- Directions for this task:
Write out again, unchanged, the lines of the material starting with the line that contains "Minimize the cmd.exe mongo window" and going on through the last line of the material.
## Start Records to process
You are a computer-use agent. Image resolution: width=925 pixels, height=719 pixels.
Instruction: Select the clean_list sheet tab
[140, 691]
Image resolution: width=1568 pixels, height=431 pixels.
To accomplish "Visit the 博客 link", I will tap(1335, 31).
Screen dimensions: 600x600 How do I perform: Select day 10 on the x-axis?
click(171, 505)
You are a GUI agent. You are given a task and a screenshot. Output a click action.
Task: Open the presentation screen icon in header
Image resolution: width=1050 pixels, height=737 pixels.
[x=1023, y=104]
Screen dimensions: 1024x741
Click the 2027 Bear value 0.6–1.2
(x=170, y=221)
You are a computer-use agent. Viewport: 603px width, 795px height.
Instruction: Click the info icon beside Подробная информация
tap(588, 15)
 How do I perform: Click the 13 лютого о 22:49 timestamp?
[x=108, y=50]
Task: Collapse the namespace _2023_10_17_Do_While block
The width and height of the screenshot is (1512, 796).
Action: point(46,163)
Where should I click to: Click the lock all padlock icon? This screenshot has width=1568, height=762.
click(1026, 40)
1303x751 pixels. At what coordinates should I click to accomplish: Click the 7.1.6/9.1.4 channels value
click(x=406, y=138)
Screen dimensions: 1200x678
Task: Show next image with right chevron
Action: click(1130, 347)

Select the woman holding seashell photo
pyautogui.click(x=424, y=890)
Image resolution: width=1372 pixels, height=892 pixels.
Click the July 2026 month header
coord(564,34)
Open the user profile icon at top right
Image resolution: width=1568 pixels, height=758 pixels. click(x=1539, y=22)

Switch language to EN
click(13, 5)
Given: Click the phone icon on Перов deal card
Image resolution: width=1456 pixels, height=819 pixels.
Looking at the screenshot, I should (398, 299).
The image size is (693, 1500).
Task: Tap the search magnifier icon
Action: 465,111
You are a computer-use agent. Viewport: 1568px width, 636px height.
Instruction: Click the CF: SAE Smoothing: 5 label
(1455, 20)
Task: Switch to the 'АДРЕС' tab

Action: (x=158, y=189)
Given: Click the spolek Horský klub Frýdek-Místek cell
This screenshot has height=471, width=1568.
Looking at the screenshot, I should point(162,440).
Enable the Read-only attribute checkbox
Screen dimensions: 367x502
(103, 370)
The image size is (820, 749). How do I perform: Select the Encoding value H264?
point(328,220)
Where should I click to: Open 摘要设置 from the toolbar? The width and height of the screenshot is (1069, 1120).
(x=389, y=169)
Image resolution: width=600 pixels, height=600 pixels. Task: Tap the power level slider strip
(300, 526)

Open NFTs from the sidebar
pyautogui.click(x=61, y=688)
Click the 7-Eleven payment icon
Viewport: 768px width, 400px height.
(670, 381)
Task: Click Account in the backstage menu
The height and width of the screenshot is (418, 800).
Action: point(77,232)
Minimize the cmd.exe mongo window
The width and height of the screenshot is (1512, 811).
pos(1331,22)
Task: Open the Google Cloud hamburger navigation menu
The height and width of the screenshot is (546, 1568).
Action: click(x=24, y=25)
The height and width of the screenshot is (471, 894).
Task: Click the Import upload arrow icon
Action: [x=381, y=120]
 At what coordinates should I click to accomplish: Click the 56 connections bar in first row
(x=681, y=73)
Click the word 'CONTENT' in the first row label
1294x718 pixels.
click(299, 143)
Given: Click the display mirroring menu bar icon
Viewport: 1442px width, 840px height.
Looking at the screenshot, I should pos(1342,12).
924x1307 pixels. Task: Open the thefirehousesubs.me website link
## End Records to process
- Task response:
Minimize the cmd.exe mongo window
The width and height of the screenshot is (1512, 811).
pos(1331,22)
Task: Open the Google Cloud hamburger navigation menu
The height and width of the screenshot is (546, 1568).
Action: click(x=24, y=25)
The height and width of the screenshot is (471, 894).
Task: Click the Import upload arrow icon
Action: [x=381, y=120]
 At what coordinates should I click to accomplish: Click the 56 connections bar in first row
(x=681, y=73)
Click the word 'CONTENT' in the first row label
1294x718 pixels.
click(299, 143)
Given: Click the display mirroring menu bar icon
Viewport: 1442px width, 840px height.
Looking at the screenshot, I should pos(1342,12).
924x1307 pixels. Task: Open the thefirehousesubs.me website link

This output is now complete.